Before I left the UK, Claire – my dancing complice in spirit – and I were joking that I will dance around the world and through my sabbatical, discover all these new dances. As much as we had a good laugh imagining myself dancing across the boarders it is true that my travel and intentions for the sabbatical are also very much focused around exploring the “the move”.
I always enjoyed the dance and even more so when I grew older. The last year I discovered more to dancing and body movements than just an activity every once in a while when going out with friends and ending up dancing till the morning. Dancing and different types of body work (somatic practises) make me become more fully present and alive, my energy is expanding and it easily infects others with a wave of positive energy.
Besides the great energy it produces, I noticed that dancing and conscious body movements help me to better ground myself to let go and feel more centred in my everyday life. Movements and dance can help to leave behind longstanding habits, to be fully in the moment and change one’s conditioned responses into conscious, intentional actions.
The Embodied Presencing workshop with Arawana Hayashi (called Making a True Move) earlier this year was one of my best and most profound experiences in this regard. It is basically an exploration of your intuitive body, becoming more present in the moment (great mindfulness practise) by tuning in to your body, letting it flow the way it wants to and at times get even surprised by it. The movements are done mostly in silence and are not following any particular choreography other than your own particular rhythm, pace and finding your balance between individual experience and the experience with another (in duet or group).
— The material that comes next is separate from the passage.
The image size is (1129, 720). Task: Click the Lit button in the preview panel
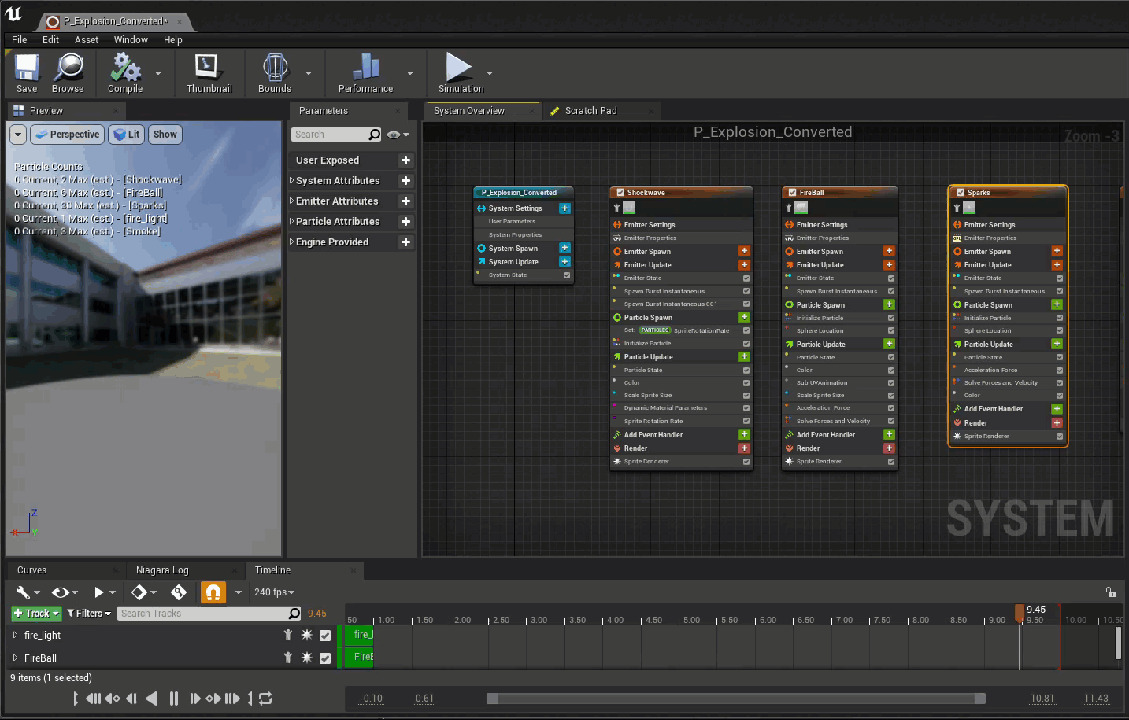tap(125, 134)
The movements are all with an appreciation and consideration of maintaining a balance between rest and movement (same as in music there is this interplay between sound and silence). After these 2 days, I connected with Amy and Chris with the intention to continue this beautiful practise and we continued meeting regularly, building an embodied presencing practise in London.
The picture above is from our last session in London with Amy, Chris and Marc. I miss the group and the practise and hope to continue with it as I travel, some of its elements though I found in Nia dancing which I am going to twice a week now in Budapest.
When I was in a Scottish small village this spring I was taken along to Nia dancing the first time - it was introduced to me then as dancing yoga. I was amazed how much fun it was and the great energy it brought about. This dance draws from dance arts, martial arts and healing arts to create purposeful movement and is always danced with great rhythmic music that would probably have you swing even in the tube ;) It is pure pleasure, engaging your body, mind and emotions in a very expressive and playful wa and inspires to continue dancing through life afterwards.
I gradually see and experience more and more how every movement in life is a dance.
And last piece of dance deliciousness on my travel is French Breton Dancing which is a great experience of dancing in and with a community. There is a big French Dance festival in Gennetines in mid July that I am hoping to go to for a week. French Breton Dancing was introduced to me by Richard, a tree surgeon from New Zealand who kindly offered a free class to us. It is danced with beautiful – mostly live played- music (listen to this) using string instruments, the accordion and is danced in pairs and groups – smaller of e.g. 4 and larger groups that could fill a hall.